WORK TO BE COMPLETED — Rewrite the records between the lines holding "Viewport: 875px width, 529px height." and "click(85, 127)", inclusive, swapping "GUI agent" for "interface agent" and keeping all else unchanged.

RECORD EXTRACTS —
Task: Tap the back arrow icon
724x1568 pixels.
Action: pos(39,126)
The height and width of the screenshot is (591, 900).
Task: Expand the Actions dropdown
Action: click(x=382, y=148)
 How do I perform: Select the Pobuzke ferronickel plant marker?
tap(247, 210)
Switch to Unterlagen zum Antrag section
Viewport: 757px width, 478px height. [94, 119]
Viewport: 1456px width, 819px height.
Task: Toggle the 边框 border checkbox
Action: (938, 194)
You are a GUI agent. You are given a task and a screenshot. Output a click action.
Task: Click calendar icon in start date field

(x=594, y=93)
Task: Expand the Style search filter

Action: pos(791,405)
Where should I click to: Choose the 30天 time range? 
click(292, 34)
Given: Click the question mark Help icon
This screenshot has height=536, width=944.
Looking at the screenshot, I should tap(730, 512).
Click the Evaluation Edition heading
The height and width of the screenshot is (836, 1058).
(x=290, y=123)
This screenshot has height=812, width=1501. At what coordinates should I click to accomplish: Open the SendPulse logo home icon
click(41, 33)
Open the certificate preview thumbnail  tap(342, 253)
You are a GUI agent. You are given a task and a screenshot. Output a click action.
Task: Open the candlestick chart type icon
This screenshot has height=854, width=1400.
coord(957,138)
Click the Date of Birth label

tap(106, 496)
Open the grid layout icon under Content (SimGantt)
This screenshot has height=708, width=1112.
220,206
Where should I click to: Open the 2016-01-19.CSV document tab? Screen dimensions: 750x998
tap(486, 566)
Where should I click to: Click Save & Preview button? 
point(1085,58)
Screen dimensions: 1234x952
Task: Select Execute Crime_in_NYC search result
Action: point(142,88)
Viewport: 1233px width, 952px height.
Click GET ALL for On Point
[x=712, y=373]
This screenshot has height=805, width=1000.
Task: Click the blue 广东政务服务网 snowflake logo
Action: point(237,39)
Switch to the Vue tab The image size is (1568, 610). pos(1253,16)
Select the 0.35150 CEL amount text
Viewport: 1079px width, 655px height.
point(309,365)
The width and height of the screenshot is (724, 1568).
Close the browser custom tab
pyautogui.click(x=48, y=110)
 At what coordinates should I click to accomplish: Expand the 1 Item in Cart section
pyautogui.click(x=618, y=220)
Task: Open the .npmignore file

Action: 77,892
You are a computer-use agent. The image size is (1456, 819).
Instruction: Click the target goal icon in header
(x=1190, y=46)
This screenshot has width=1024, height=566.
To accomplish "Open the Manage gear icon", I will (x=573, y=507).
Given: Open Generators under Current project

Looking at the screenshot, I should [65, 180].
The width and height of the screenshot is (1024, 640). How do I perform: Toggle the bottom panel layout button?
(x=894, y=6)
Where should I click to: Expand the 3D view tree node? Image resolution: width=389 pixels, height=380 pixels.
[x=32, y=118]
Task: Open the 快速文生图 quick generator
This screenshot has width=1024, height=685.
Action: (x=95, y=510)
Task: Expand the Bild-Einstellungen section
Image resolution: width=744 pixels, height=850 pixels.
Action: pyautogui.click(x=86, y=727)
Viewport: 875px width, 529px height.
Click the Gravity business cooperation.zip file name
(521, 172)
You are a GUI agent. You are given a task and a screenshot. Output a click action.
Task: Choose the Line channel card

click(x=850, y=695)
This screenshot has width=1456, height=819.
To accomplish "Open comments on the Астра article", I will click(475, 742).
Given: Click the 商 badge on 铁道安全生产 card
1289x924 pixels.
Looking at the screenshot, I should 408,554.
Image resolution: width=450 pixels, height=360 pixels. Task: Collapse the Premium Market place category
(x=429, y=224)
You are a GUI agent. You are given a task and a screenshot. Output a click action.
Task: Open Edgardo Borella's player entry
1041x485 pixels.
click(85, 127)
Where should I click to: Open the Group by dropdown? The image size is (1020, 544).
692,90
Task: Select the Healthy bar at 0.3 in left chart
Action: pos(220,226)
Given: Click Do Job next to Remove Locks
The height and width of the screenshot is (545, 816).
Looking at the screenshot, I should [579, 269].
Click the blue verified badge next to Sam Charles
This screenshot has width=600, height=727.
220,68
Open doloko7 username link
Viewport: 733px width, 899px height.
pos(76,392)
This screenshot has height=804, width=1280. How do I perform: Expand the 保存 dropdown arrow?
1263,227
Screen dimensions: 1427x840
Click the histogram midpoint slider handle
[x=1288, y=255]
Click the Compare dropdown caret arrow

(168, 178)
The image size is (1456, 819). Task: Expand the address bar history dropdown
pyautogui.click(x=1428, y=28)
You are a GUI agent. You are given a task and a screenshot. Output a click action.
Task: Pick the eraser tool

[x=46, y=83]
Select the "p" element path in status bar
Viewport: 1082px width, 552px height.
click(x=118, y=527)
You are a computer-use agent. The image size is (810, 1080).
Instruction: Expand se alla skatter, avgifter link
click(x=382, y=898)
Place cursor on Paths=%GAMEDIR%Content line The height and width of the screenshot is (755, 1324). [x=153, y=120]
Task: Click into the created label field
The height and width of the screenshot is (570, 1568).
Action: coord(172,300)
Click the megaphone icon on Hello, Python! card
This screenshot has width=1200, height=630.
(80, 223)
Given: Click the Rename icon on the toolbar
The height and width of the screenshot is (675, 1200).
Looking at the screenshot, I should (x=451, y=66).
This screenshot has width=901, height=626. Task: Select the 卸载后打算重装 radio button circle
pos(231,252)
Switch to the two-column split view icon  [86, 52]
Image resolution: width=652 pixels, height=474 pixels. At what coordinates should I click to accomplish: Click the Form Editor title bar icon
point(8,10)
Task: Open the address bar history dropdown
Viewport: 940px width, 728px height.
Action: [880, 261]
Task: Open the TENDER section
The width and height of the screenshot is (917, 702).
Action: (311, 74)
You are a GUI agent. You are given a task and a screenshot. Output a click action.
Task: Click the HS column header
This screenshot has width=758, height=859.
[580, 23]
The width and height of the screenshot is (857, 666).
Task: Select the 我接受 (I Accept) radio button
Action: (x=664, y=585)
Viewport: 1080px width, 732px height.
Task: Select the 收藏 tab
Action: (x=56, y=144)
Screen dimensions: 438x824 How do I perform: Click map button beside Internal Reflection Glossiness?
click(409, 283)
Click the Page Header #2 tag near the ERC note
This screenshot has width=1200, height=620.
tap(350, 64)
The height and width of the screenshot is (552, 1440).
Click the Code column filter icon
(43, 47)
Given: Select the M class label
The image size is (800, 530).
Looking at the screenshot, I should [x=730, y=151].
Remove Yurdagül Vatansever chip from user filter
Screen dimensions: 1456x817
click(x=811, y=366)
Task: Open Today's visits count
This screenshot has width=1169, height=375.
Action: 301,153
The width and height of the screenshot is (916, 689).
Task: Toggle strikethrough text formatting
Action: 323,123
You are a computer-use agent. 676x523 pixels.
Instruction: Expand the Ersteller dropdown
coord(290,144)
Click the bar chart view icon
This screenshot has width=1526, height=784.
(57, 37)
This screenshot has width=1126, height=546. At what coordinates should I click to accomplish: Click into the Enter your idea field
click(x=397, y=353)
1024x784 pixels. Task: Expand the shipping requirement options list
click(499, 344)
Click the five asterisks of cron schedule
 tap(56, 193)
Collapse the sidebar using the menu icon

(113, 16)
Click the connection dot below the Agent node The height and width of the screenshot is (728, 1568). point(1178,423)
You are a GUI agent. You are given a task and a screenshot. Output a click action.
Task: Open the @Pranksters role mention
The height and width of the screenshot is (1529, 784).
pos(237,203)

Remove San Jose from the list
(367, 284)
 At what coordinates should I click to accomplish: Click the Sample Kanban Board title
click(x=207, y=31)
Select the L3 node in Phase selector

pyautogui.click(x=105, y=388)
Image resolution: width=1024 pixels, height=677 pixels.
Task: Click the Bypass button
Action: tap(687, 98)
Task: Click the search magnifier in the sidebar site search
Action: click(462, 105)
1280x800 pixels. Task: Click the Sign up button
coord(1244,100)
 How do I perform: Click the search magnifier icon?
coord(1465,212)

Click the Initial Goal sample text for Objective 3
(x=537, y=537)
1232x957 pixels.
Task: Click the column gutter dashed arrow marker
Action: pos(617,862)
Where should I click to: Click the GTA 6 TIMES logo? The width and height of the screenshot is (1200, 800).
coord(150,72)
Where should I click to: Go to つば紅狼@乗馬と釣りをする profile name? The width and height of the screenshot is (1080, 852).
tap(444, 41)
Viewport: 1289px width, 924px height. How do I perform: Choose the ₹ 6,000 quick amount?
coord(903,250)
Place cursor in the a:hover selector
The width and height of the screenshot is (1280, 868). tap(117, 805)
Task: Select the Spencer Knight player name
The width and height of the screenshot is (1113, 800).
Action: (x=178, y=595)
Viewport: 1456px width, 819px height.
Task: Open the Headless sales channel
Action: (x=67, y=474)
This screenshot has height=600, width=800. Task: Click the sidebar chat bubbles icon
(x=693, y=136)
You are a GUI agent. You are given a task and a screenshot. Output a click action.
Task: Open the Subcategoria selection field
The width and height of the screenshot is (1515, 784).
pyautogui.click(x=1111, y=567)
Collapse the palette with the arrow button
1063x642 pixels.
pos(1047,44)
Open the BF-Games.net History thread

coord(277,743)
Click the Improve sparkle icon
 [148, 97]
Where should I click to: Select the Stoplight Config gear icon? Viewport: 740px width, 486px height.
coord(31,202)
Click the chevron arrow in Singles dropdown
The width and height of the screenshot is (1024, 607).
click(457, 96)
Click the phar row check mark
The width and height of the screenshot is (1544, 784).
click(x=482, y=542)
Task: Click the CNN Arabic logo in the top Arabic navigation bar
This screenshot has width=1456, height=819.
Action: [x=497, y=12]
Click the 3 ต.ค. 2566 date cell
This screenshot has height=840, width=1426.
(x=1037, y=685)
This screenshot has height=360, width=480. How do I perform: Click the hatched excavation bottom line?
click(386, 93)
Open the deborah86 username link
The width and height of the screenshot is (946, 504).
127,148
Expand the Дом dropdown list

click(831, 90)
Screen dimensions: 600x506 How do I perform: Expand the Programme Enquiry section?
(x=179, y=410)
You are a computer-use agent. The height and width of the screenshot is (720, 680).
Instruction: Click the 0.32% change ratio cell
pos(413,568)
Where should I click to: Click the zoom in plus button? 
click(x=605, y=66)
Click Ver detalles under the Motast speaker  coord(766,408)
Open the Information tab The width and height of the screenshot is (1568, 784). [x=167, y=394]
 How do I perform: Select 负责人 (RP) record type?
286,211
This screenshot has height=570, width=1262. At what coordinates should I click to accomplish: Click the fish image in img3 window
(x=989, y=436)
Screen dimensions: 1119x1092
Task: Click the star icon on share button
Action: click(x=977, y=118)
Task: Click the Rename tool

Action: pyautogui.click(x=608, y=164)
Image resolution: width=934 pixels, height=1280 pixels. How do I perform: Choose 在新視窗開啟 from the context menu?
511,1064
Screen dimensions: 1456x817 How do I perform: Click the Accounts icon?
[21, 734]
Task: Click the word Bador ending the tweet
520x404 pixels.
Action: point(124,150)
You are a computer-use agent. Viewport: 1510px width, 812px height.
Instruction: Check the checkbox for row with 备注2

TASK RESPONSE —
Viewport: 875px width, 529px height.
Click the Gravity business cooperation.zip file name
(521, 172)
You are a interface agent. You are given a task and a screenshot. Output a click action.
Task: Choose the Line channel card

click(x=850, y=695)
This screenshot has width=1456, height=819.
To accomplish "Open comments on the Астра article", I will click(475, 742).
Given: Click the 商 badge on 铁道安全生产 card
1289x924 pixels.
Looking at the screenshot, I should 408,554.
Image resolution: width=450 pixels, height=360 pixels. Task: Collapse the Premium Market place category
(x=429, y=224)
You are a interface agent. You are given a task and a screenshot. Output a click action.
Task: Open Edgardo Borella's player entry
1041x485 pixels.
click(85, 127)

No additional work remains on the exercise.